Lift out all lines below that contain "QuickBooks".
= = = = =
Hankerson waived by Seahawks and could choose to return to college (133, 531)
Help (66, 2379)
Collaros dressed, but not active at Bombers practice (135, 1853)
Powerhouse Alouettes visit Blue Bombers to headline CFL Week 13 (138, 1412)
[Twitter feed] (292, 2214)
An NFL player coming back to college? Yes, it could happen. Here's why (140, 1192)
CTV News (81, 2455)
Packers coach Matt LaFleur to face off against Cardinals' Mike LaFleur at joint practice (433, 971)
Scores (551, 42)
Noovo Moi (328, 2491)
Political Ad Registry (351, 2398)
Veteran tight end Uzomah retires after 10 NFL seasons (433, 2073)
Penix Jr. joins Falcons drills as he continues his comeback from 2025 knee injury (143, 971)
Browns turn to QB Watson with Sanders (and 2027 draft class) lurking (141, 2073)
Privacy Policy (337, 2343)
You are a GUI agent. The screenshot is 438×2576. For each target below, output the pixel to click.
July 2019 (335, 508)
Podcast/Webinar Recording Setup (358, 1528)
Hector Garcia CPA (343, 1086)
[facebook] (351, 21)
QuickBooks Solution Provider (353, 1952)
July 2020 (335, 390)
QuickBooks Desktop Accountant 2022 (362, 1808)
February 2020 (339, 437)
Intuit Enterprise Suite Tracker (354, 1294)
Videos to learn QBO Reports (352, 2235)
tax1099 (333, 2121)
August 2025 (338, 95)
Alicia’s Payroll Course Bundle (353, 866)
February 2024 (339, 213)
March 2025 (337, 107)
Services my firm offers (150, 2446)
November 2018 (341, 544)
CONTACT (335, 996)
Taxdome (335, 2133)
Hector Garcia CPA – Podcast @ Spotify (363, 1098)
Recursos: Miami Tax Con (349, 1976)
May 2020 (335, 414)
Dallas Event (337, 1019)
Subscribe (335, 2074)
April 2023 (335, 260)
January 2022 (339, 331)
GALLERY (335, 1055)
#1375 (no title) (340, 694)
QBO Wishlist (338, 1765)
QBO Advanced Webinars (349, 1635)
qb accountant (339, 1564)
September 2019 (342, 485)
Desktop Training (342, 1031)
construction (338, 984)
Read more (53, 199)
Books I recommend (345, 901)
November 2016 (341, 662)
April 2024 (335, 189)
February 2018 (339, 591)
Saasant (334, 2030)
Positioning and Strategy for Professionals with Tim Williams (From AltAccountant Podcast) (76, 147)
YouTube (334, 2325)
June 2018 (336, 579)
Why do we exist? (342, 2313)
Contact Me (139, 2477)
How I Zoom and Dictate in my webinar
= = = = =
EXERCISE ANSWER
QuickBooks Solution Provider (353, 1952)
QuickBooks Desktop Accountant 2022 (362, 1808)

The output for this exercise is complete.